===== Records for this exercise
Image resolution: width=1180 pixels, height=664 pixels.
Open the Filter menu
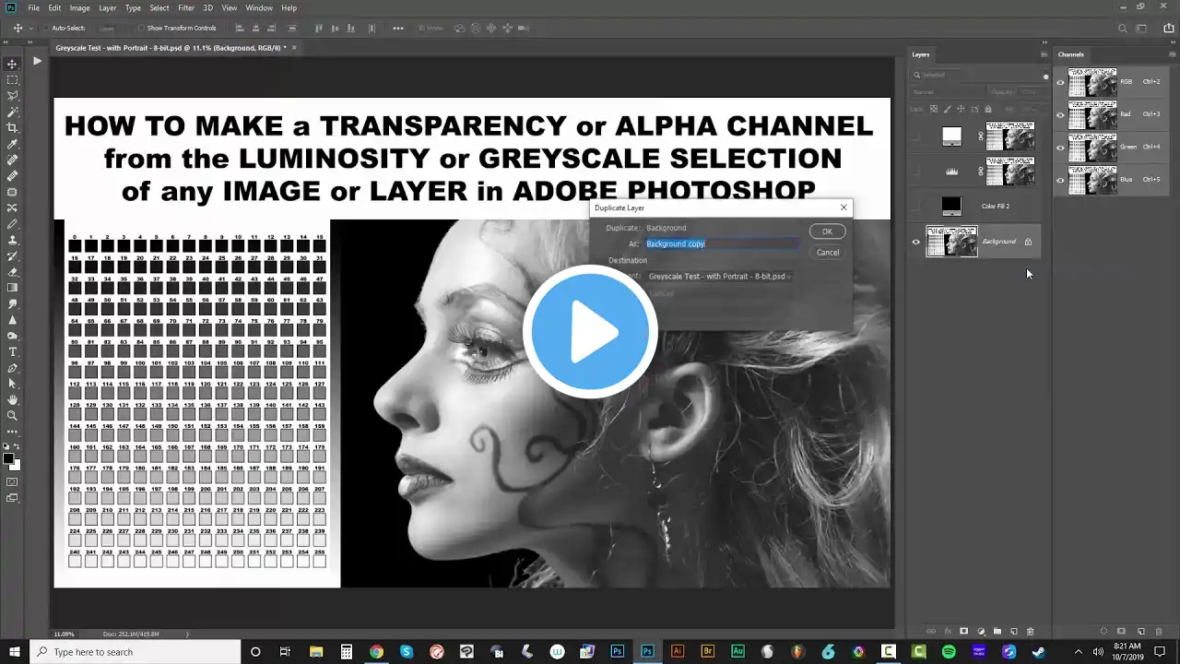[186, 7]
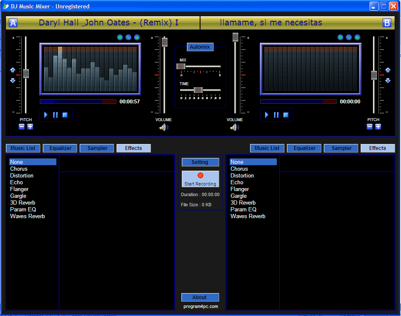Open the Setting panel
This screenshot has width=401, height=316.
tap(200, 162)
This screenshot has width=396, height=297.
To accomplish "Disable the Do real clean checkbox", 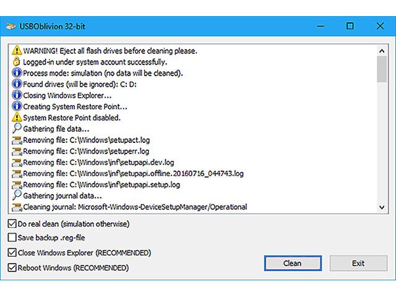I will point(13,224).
==========
===== Records for this exercise
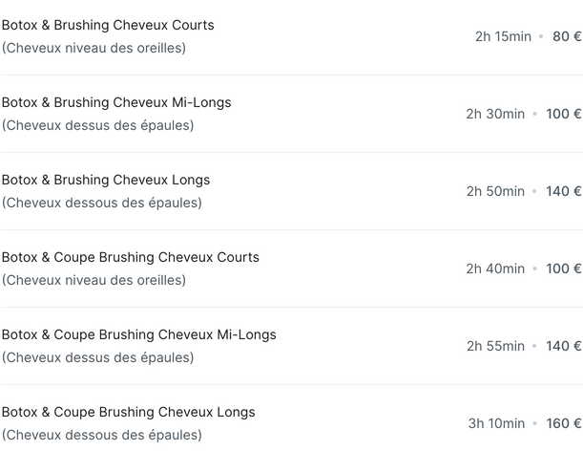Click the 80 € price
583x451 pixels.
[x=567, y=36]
==========
===== Records for this exercise
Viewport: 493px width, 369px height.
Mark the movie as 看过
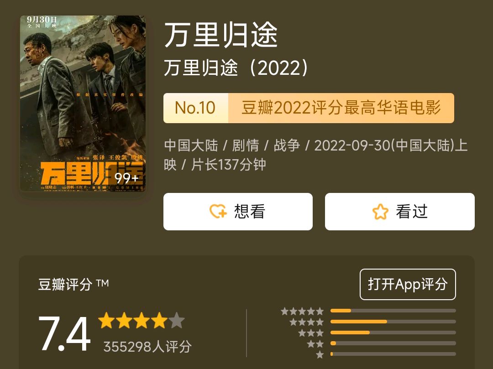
==========
- Your objective: Among the entries above, the lines between the ones containing "Viewport: 493px width, 369px height." and "Mark the movie as 看过", inclusive, are to be transcribed exactly. No other line is to be given.

- Solution to the exercise:
Viewport: 493px width, 369px height.
Mark the movie as 看过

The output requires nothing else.